Она прошептала в темноте:
— Я глубоко благодарна судьбе за то, что Вы здесь. Это такая поддержка для меня.
Она думала, что он спит и не слышит ее — так долго она ждала ответа. Наконец она услышала его шепот:
— Вы тоже зажгли для меня свет во тьме, даже если у меня и кошки скребут на душе от того, что Вы вынуждены находиться здесь.
Она проснулась от того, что стало светло. Утреннее солнце пробивалось через решетку в двух маленьких окошках.
Это было что-то вроде амбара, с поперечными балками вдоль стен. Не успела она получше рассмотреть помещение, как страшный храп прервался, и третий заключенный зачмокал губами, облизал пересохший рот, захрюкал и сел.
В амбаре воцарилась зловещая тишина.
— Держитесь спокойно, фрекен Виллему, — прошептал Скактавл, — я сделаю все, чтобы обезопасить Вас. За нами наблюдают снаружи. Они хотят увидеть, как произойдет встреча между Вами и этой паскудной свиньей.
Паскудная свинья? Это звучало не очень-то приятно.
— Какого черта, — произнес грубый голос. — У нас что, гости?
Виллему подсела поближе к Скактавлу, нашла его руку.
— Это помещичья дочка, — сказал он. — Она попалась в лапы наших тюремщиков. Мы попытаемся защитить ее от них.
Человек встал и направился к ним. Было достаточно светло, чтобы Виллему смогла различить его силуэт: огромный, мощный, сутуловатый, с массивной головой и кулаками, похожими на кувалды, болтающимися на уровне колен.
Он подошел к ней, уставился прямо ей в лицо.
— Черт знает что! Настоящая кукла! А глаза-то, глаза!
Осужденный на смерть! Несомненно, это был убийца.
Она инстинктивно подалась назад.
Этого делать не стоило: огромный кулак безжалостно опустился на ее плечо.

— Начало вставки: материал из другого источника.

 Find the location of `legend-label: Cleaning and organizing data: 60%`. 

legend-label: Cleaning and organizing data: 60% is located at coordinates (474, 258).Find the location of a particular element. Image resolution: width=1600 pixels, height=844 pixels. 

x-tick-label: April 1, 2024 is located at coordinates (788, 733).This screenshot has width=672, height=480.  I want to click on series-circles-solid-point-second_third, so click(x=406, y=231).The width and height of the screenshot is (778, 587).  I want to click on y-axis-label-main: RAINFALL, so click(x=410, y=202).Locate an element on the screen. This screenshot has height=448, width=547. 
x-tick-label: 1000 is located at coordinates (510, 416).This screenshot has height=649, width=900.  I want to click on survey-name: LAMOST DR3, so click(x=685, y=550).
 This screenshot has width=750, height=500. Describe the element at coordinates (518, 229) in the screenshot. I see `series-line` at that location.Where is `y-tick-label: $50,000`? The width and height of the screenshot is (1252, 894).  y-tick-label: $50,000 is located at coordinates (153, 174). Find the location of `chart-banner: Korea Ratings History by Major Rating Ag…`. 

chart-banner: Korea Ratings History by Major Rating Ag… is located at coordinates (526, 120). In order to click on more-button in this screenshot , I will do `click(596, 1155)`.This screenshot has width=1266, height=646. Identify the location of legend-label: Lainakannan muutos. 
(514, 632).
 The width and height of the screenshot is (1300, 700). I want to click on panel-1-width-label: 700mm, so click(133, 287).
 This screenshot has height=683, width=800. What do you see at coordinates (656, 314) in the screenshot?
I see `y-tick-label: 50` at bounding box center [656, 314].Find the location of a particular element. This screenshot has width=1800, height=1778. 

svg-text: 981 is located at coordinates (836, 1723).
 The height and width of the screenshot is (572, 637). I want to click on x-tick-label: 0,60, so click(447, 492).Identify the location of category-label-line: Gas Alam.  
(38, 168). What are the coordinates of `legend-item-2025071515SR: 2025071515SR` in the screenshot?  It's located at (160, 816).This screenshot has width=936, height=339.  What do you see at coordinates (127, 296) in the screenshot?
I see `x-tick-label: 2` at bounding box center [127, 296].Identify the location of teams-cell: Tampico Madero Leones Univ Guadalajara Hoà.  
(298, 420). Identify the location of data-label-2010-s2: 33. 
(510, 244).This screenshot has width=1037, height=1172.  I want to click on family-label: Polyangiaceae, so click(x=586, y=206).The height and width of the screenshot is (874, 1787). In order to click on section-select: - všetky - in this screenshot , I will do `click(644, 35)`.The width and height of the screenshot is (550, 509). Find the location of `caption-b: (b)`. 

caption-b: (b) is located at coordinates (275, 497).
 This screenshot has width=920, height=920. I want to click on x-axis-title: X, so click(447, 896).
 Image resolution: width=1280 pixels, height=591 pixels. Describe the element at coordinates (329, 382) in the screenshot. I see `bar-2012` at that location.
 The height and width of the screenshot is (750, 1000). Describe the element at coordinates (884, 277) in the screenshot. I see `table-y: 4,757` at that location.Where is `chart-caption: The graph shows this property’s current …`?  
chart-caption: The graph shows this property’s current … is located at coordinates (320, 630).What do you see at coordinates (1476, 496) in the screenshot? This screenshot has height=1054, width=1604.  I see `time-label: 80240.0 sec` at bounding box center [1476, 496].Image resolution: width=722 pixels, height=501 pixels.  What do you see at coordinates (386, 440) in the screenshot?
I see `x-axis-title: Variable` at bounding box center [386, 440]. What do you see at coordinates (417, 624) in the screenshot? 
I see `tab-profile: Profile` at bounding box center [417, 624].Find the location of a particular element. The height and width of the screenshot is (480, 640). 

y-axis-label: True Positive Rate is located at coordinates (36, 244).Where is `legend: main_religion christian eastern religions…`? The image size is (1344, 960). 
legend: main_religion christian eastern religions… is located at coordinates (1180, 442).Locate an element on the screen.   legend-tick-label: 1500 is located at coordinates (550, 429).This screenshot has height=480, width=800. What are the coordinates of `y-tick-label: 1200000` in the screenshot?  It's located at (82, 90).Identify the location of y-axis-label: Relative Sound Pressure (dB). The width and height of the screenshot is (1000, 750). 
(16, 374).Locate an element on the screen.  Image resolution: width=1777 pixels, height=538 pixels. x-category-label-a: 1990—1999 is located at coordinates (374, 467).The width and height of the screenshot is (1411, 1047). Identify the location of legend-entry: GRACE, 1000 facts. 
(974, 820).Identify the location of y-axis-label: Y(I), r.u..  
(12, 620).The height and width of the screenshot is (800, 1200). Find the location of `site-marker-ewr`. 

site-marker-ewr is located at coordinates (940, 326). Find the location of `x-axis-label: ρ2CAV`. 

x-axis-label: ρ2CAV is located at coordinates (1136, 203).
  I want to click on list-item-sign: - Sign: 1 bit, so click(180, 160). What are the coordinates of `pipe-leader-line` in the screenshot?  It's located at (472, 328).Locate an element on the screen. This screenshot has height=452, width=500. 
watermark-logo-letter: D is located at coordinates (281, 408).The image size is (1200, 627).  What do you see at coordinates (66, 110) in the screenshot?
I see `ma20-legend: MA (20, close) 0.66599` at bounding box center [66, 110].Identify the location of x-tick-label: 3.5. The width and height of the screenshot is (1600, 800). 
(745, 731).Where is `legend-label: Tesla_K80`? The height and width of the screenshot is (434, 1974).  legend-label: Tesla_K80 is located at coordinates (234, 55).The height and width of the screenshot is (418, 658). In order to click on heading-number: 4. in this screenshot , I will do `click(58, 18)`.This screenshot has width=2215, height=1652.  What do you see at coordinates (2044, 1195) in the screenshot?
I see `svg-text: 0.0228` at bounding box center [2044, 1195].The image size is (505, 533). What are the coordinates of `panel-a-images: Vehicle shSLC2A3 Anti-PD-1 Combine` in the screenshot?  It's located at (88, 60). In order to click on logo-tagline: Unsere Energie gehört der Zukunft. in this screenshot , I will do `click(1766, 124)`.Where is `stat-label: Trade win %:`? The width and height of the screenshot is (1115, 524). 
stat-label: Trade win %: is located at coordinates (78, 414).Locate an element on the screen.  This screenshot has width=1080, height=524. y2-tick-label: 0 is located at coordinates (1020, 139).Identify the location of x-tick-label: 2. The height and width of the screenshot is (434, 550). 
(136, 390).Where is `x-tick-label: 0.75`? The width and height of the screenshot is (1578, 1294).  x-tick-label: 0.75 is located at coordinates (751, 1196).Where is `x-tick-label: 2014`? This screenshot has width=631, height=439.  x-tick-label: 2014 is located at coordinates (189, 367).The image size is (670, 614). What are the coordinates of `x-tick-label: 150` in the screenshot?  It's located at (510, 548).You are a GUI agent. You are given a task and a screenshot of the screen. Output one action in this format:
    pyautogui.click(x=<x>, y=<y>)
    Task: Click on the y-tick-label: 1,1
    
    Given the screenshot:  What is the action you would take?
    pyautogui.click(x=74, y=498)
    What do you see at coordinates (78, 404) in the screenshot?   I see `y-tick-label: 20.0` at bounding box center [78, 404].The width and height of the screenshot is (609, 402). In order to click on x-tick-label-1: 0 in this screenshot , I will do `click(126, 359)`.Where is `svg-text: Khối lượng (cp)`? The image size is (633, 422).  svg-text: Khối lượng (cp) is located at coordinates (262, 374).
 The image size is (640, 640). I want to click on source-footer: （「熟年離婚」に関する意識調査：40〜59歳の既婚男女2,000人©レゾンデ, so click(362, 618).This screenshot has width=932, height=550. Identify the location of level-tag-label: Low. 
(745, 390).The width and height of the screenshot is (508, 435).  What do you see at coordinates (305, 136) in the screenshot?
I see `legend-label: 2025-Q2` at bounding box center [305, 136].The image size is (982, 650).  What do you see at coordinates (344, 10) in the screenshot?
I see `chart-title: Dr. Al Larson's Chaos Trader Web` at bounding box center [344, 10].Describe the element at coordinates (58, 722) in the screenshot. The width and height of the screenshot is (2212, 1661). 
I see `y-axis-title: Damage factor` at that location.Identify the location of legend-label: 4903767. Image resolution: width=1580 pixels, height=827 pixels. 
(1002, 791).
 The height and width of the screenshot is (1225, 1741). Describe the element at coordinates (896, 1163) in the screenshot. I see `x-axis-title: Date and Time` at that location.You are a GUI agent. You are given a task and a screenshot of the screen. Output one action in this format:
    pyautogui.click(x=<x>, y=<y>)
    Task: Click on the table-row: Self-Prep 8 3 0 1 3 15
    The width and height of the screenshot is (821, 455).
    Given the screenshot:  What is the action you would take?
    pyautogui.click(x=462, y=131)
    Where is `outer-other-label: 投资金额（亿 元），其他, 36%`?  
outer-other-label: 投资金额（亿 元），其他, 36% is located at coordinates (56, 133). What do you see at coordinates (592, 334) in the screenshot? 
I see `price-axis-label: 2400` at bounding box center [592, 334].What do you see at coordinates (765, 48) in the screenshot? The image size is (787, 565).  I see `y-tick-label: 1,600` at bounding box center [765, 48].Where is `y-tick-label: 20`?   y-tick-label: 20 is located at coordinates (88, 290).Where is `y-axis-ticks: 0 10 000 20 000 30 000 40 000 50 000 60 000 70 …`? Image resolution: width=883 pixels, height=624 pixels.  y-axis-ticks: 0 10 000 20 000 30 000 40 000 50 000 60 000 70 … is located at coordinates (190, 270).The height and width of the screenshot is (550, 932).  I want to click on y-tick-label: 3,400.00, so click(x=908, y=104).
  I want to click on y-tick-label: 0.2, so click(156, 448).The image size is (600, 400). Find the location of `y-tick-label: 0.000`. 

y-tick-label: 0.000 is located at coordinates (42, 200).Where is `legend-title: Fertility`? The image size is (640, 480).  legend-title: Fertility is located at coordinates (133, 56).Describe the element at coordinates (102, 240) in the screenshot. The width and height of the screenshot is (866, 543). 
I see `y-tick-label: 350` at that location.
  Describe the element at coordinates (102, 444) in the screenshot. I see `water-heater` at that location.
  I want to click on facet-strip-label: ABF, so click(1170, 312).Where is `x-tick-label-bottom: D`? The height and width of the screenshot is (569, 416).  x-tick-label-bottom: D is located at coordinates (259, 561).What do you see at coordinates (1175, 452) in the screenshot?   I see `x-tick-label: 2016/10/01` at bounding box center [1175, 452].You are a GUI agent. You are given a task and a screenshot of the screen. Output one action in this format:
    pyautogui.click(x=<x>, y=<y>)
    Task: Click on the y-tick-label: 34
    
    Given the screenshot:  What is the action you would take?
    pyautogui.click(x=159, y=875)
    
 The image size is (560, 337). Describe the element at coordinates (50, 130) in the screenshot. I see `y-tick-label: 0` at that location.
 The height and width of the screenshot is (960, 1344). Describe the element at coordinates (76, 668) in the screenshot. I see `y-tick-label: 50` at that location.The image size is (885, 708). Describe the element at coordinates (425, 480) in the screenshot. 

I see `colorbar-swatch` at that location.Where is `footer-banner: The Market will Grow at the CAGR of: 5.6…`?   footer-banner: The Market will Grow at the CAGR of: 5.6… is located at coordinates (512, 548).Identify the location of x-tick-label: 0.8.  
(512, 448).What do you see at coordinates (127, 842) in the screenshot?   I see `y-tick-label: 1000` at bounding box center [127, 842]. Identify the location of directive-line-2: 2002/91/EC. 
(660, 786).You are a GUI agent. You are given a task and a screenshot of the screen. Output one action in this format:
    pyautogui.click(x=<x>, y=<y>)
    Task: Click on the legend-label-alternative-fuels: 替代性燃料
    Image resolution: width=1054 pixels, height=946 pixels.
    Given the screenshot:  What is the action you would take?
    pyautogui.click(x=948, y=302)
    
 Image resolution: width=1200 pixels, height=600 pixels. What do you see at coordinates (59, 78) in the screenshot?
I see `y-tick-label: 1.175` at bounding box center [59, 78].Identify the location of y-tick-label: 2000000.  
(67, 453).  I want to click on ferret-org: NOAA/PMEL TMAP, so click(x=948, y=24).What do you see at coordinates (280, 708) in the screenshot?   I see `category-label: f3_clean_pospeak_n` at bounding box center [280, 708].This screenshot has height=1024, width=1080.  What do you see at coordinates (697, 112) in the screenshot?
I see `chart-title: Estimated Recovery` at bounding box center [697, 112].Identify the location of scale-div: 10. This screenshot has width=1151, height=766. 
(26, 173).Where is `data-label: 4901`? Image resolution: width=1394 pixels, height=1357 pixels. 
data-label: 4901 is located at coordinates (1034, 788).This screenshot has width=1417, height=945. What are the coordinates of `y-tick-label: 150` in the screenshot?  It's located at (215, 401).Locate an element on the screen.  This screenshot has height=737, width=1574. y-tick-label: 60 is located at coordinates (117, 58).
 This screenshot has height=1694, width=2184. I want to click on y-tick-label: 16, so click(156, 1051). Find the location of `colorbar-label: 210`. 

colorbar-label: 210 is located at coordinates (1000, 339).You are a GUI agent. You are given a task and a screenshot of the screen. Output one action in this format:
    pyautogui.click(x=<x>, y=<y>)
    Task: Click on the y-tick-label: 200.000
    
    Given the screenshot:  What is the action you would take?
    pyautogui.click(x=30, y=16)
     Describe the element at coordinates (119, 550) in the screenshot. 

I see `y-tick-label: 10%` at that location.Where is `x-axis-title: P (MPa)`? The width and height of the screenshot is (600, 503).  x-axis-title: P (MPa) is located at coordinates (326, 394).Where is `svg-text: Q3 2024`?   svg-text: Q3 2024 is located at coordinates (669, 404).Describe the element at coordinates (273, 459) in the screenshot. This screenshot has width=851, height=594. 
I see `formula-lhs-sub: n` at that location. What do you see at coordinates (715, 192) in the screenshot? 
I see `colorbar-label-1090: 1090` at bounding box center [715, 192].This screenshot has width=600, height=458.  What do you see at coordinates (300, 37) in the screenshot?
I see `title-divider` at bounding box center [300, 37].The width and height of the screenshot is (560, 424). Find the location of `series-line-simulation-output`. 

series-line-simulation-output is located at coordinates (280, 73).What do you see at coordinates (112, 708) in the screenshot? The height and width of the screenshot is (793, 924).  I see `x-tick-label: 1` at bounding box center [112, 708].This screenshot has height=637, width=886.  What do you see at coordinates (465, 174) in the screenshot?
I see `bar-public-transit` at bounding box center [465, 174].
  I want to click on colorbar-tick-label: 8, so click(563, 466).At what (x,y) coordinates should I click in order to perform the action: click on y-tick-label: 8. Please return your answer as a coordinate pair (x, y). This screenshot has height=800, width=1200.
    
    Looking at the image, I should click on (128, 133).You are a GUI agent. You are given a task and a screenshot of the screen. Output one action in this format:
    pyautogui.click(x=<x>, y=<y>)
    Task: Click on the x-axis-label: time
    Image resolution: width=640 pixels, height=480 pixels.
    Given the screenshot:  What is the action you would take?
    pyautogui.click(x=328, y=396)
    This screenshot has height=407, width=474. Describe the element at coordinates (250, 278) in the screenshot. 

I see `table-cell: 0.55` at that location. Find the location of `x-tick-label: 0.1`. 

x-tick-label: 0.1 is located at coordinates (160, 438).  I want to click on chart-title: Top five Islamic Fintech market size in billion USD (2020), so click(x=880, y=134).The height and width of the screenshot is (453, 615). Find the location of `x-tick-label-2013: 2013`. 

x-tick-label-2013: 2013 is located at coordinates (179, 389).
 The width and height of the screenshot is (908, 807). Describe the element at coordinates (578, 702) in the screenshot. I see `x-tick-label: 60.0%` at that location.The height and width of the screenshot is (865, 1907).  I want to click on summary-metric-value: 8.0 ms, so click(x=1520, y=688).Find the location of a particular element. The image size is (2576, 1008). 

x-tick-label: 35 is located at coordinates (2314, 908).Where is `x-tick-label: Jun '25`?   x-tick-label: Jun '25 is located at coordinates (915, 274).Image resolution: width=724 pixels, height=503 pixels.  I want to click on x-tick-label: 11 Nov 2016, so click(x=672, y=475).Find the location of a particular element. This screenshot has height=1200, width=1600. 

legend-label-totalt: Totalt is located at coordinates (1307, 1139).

— А она ничего, а? Мы ее опробуем, а?
— Оставь ее в покое, — сказал Скактавл. — Она в том же положении, что и мы. Мы должны помогать друг другу.
Верзила вытянул вперед свою обезьянью руку и ударил дворянина в лицо. Тот со сдавленным криком повалился назад.
Виллему бросилась к нему.
— Вам помочь?
— Ничего, не надо, — ответил Скактавл, — я уже привык.
Преступнику не понравилось, что она уделяет внимание Скактавлу. Он снова ударил ее и повернул к себе.
— Черт с ним, пусть там себе копошится, — прорычал он. — Пусть он там бормочет, что мы в одинаковом положении. Я совсем в другом положении! Быть здесь — это спасение для меня. На свободе я был бы уже мертв. А теперь ты, лакомый кусочек, пойдешь со мной в мой угол!
И она услышала возбужденное, нетерпеливое дыханье за стеной, рядом с собой.
Для Виллему это было уж чересчур!
Среди Людей Льда бытовало множество легенд о Суль и о том, что она делала. Истории эти приукрашивались для большого эффекта, многое приукрасила в свое время и сама Суль. И Виллему знала все это, в том числе и ту историю, когда Суль нашла маленькую Мету и спасла ее от сконских ландскнехтов — слышала о том, как она «заколдовала» их.
А этот наглый верзила снова ударил Скактавла и протянул к ней свои лапищи, чтобы утащить ее к себе.
И тут Виллему почувствовала, что она из Людей Льда. В ней загорелся ужасающий гнев, она почувствовала, что глаза ее мечут молнии, она вся переполнилась не сравнимой ни с чем уверенностью в себе.
— Остановись, презренная тварь! — во весь голос крикнула она, как это делала в свое время Суль. — Если ты прикоснешься ко мне своими грязными лапами, я превращу тебя в мерзкую жабу!
Он разинул от удивления рот.
— Ты что, не знаешь, кто я? — продолжала она. — Не видишь мои глаза? Я из Людей Льда! В моих жилах течет кровь ведьм и колдунов! Я могу сделать так, что кровь застынет у тебя в жилах, могу заставить тебя ползать по земле на коленях — я могу заколдовать всех, кто стоит на моем пути!
Вряд ли Виллему была способна на это. Но в этот миг она верила, что может это сделать. И, более того — и она это знала — ее кошачьи глаза засветились удивительным блеском, они сияли и переливались в полутьме — и преступник с воем бросился в свой угол, а Скактавл еле слышно прошептал: «Господи, что же это такое?»
Это мгновенье прошло, и Виллему опять с горечью осознала плачевность своего положения.
Однако действие ее слов оказалось достаточно сильным — в том числе и на тех, кто стоял снаружи. Они молча отпрянули от стены, им было о чем подумать.